실험 비교는 (a) 우리의 CIFAR-10 setup(Table 2)과 (b) MNIST [69]에서 DisenIB의 official implementation6을 직접 사용한 비교(Appendix G의 Table 9)로 수행함. 여기서는 benchmark를 확장하여 MNIST의 corrupted version인 MNIST-C [88]도 포함함. 후자의 비교에서는 encoder architecture로 단순한 4-layer convolutional network를 사용함. MNIST model은 모두 100K update 동안 학습하고, 나머지 training detail은 CIFAR 실험과 동일하게 따름(Appendix B.1 참조).
전반적으로 AENIB의 효과가 이러한 benchmark들에서도 여전히 적용됨을 관찰함. 이는 DisenIB와 대조적임. DisenIB의 효과는 예를 들어 [92]가 수행한 Gaussian noise를 OOD로 탐지하는 AUROC gain처럼 특정 설정에서는 보일 수 있으나, CIFAR-10-C나 MNIST-C로는 더 이상 일반화되지 못했기 때문임. 반면 AENIB는 이러한 corrupted benchmark에서도 여전히 개선을 보이며, 동일한 OOD task에서 perfect score도 달성함. Figure 5a에서는 DisenIB가 nuisance ‘\(z_n\)’에 highly semantic한 정보를 자주 남기는 것을 정성적으로도 관찰함. 즉, reconstruction이 다른 sample의 ‘\(z_n\)’과 swap하는 것만으로도 완전히 바뀔 수 있음. 이는 Figure 5b에서 비교하듯, AENIB가 본질적으로 해결하려는 문제임.

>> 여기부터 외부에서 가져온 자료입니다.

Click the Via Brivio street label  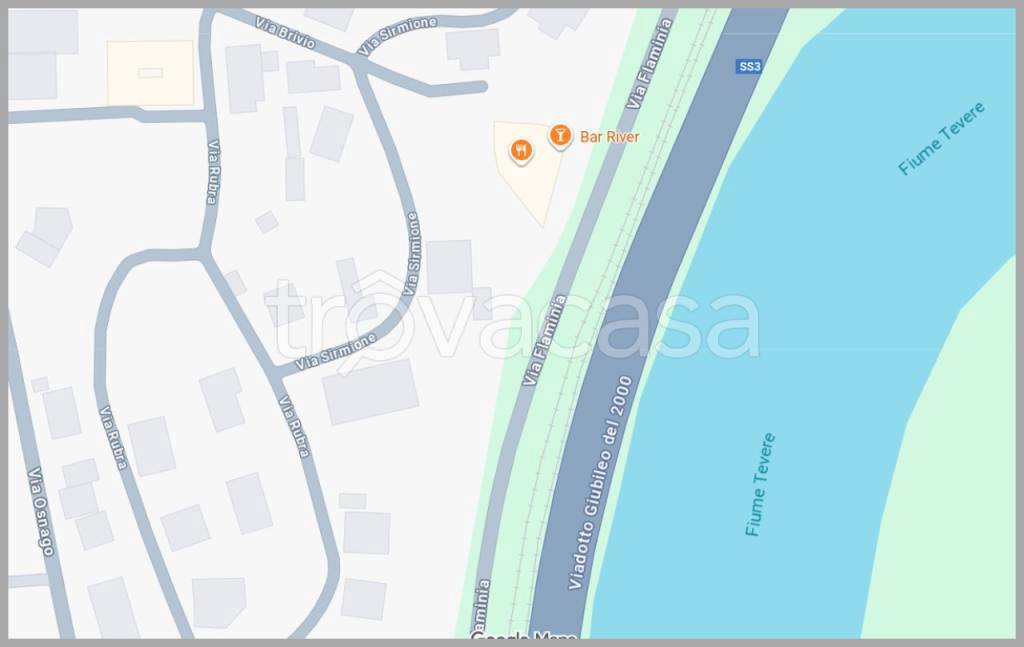[x=285, y=33]
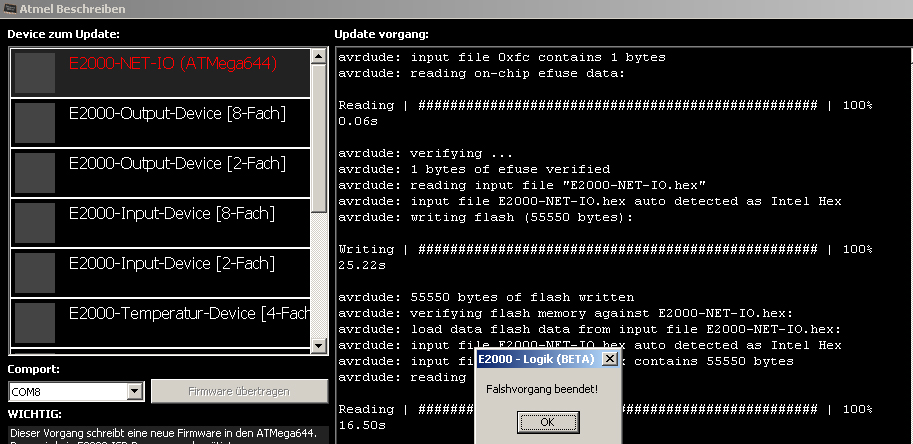The width and height of the screenshot is (913, 444).
Task: Click the 2-Fach Input-Device icon
Action: point(35,272)
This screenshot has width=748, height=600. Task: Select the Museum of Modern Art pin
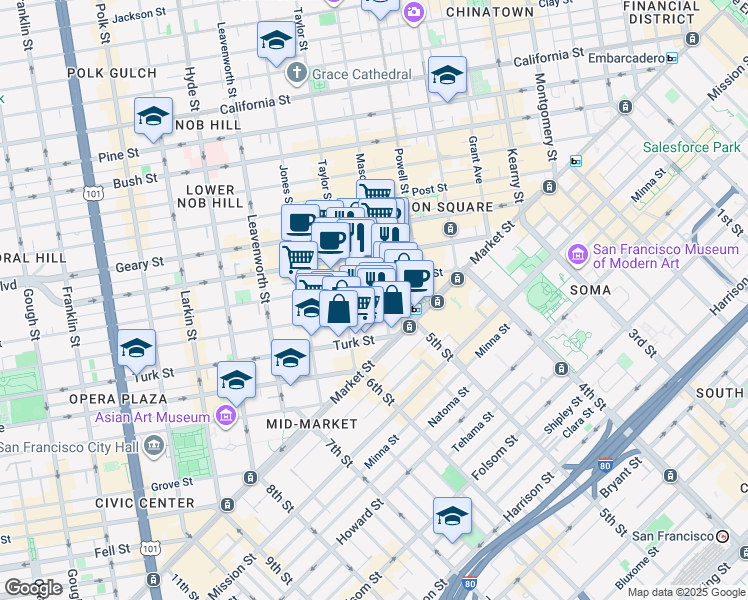tap(578, 255)
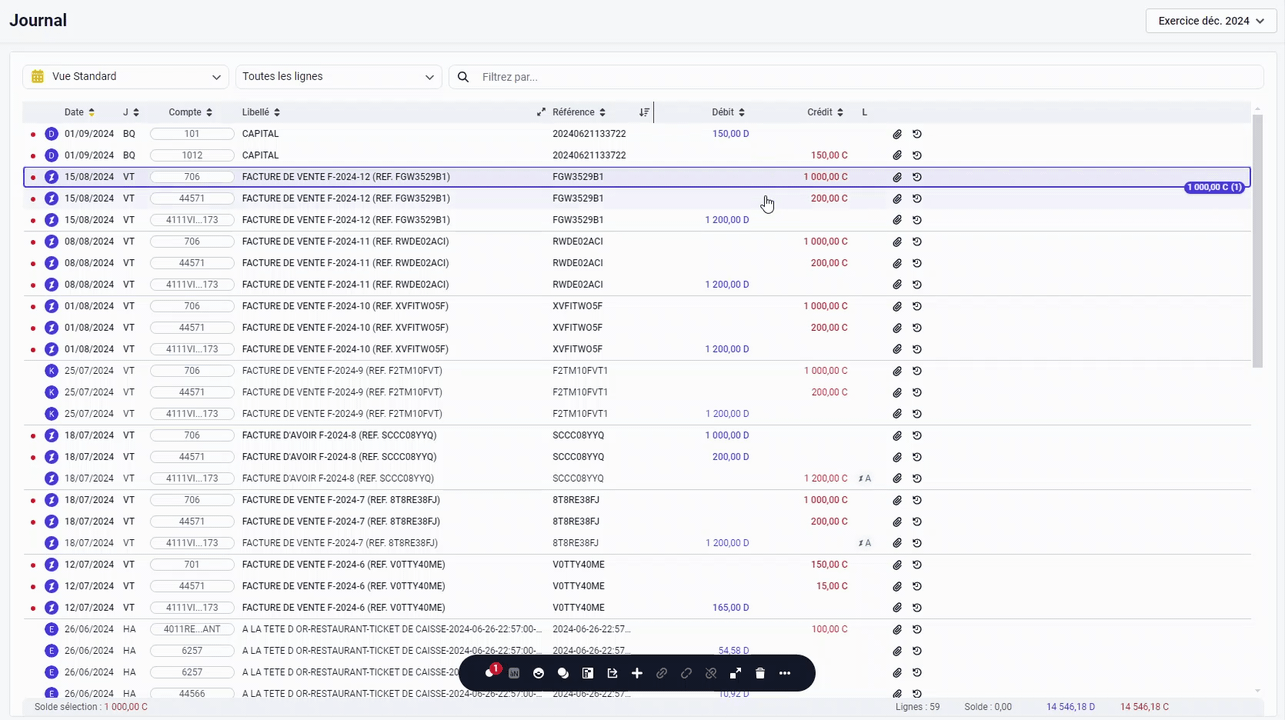Click the chain link icon in bottom toolbar

tap(661, 673)
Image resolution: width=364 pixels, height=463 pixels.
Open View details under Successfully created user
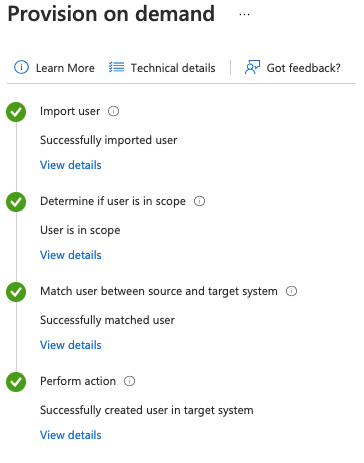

5 실험에서는 전반적으로 ‘\(\alpha = 0.05\)’를 사용함.
6 DisenIB의 official implementation을 의미함.
5. Related work
Out-of-distribution robustness. out-of-distribution input에 대한 neural network의 fragility를 드러낸 seminal work [2, 90, 102] 이후, robustness의 다양한 개념을 식별하고 개선하려는 상당한 시도가 이루어져 왔음. 예를 들어 novel input 탐지 [36, 71, 72, 103], corruption에 대한 robustness [27, 35, 39, 119], adversarial noise에 대한 robustness [5, 11, 17, 82] 등이 있음. 그러나 neural network가 extrapolate하도록 만드는 근본적인 어려움 때문에, robustness 문헌에서의 대부분의 발전은 개별 문제와 밀접하게 관련된 prior를 가정하는 조건 하에서 이루어져 왔음. 예를 들어 external data나 data augmentation [37, 39], test-time sample로부터의 extra information [116], 혹은 threat model에 대한 specific knowledge [52, 112] 등을 가정함. 본 연구에서는 이러한 prior를 가정하지 않고, test-time의 noisy observation 하에서 standard information bottleneck 원리를 확장한 새로운 training scheme를 통해 multiple robustness notion을 동시에 개선하고자 함.
Hybrid generative-discriminative modeling. 제안한 방법은 generative model을 결합하여 discriminative model의 robustness를 개선하는 새로운 접근으로도 볼 수 있음. 이는 최근 연구 [31, 72, 99, 123]에서 탐구된 맥락과 연결됨. 예를 들어 [72, 73]은 simple하지만 generation에 대해서는 low expressivity를 갖는 Gaussian mixture model을 discriminative classifier에 결합함. Joint Energy-based Model(JEM) [31, 123] 계열 연구는 energy-based model을 가정하지만, 그 목적을 위해 notable한 training instability를 겪음. 본 연구에서는 이러한 instability를 피하기 위해 autoencoder 기반 model을 제안하고, nuisance가 주어진 discriminative representation을 succinct하게 보완하여 generative하게 만들도록 설계함. 우리의 접근은 두 세계의 장점을 동시에 취함을 보임. 즉, (a) stable training을 가능하게 하면서도, (b) 높은 expressive generative performance를 달성함.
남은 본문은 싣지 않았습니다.